With the rapid fusion of temperature sensing technology and microwave technology, microwave temperature sensors have become the protagonist of competing research. We propose a planar resonator temperature sensor that combines substrate material modifications with sensor structure design. To realize this concept, high-performance TiO2-xwt. % ZnO (0 ≤ x ≤ 3) microwave dielectric ceramics are prepared. The various factors influencing dielectric properties, including crystal structure, phase composition, Raman vibration, microstructure, element valence, and oxygen vacancy, are completely investigated.
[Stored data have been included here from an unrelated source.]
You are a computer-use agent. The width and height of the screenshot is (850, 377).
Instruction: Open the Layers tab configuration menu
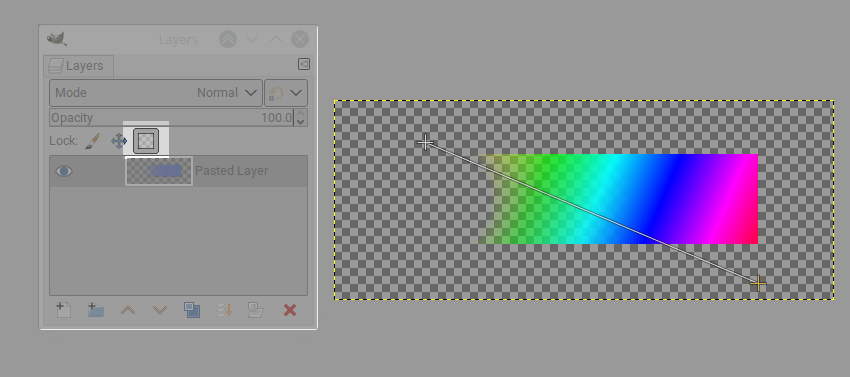tap(304, 65)
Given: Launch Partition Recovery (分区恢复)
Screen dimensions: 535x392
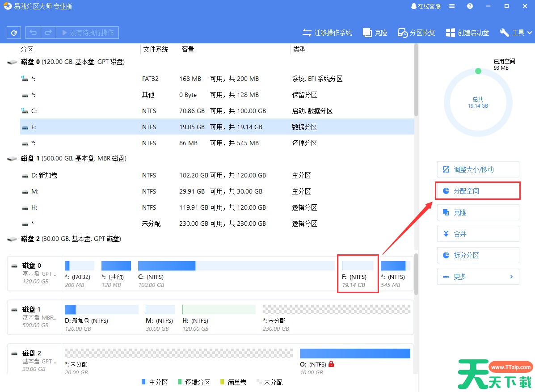Looking at the screenshot, I should 417,33.
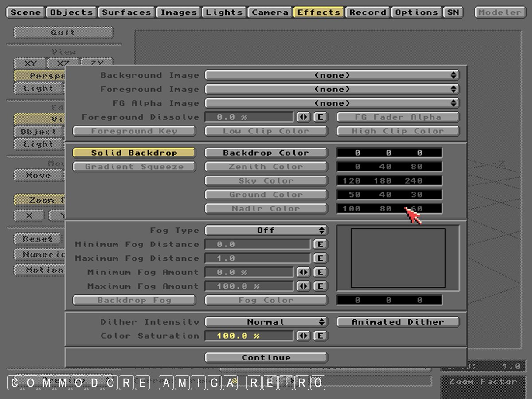This screenshot has width=532, height=399.
Task: Click the Color Saturation value field
Action: click(249, 336)
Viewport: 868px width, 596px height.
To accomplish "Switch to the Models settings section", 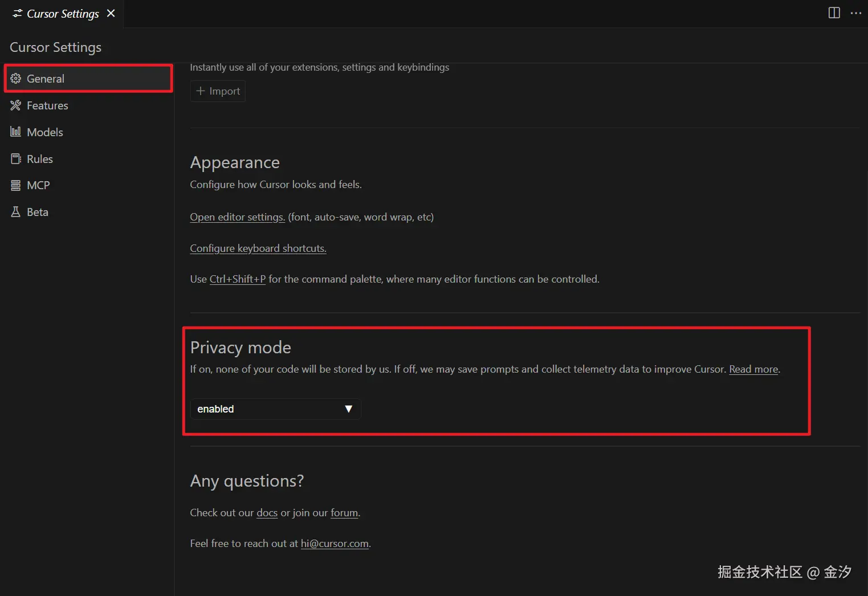I will click(x=45, y=132).
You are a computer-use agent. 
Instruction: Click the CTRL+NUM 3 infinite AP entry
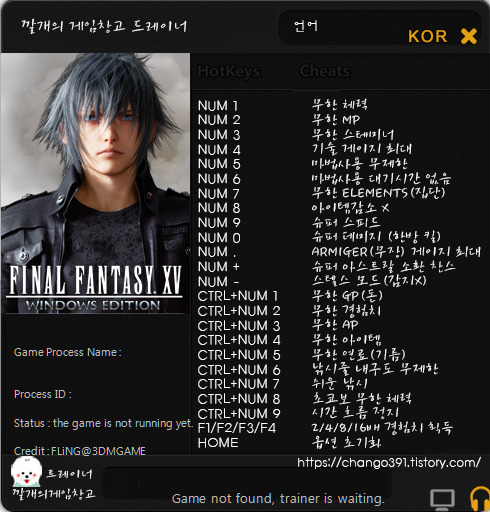[339, 325]
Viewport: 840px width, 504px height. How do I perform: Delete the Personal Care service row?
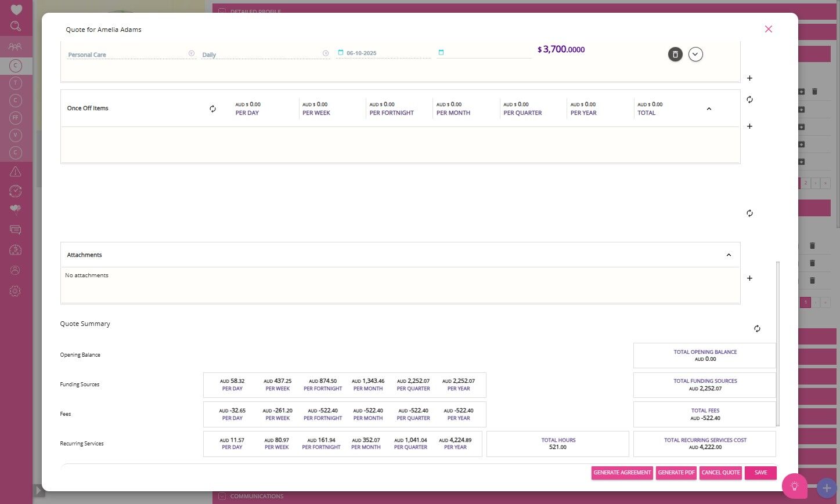(675, 55)

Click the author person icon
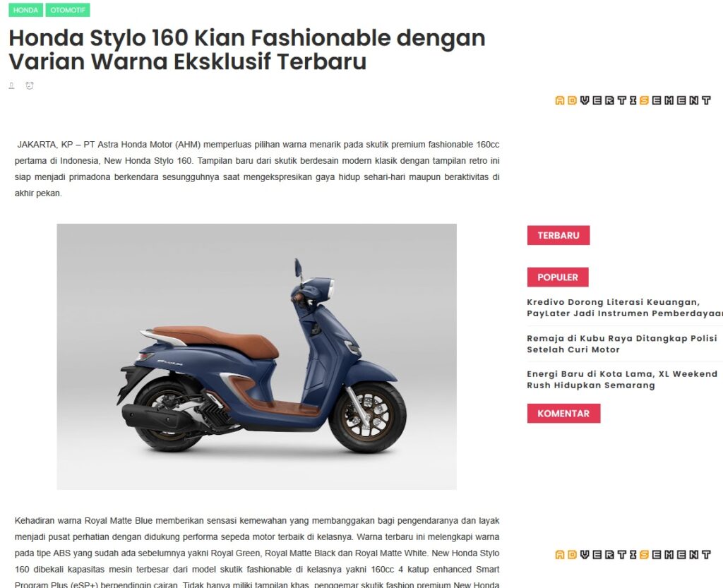[12, 85]
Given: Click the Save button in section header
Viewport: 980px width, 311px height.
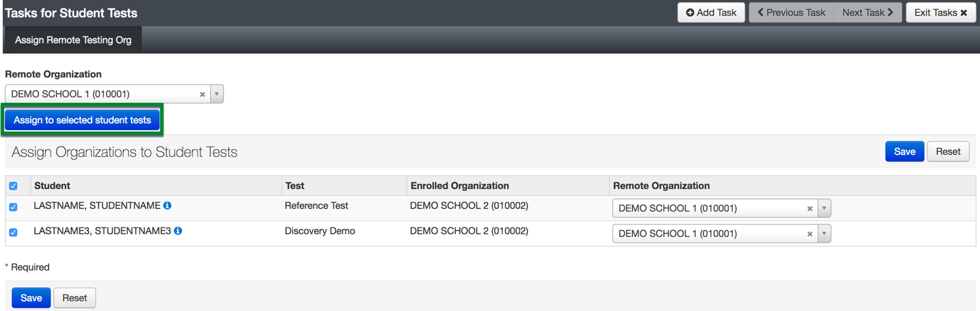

The TiO2-0.7 wt. % ZnO ceramic exhibiting exceptional properties (εr = 106.6, Qf = 46 000 GHz, τf = 426.0 ppm/°C) is selected for substrate fabrication. The frequency and temperature dependence of εr and tan δ are analyzed at 2–4.5 GHz from −50 to 100 °C, revealing a good linearity between εr and temperature. A CSRR temperature sensor employing this substrate material is designed, simulated, fabricated, and validated from −50 to 90 °C. This sensor generates two resonance frequencies (around 0.5 and 1.4 GHz) in the UHF band, demonstrating sensitivities of 2.2 MHz/10 °C and 6.3 MHz/10 °C at the first and second resonance frequencies, along with an outstanding normalized sensitivity of approximately 0.045. Through a comprehensive analysis of the physical mechanisms affecting the sensor's sensitivity and quality factor, the design of the sensor is strengthened from the perspective of optimizing the performance of microwave dielectric ceramics. The regulation mechanism of dielectric characteristics is enriched and clarified, thereby achieving a synergistic improvement in sensor performance. This work expands the application scope of microwave dielectric ceramics and provides an innovative approach to environmental monitoring.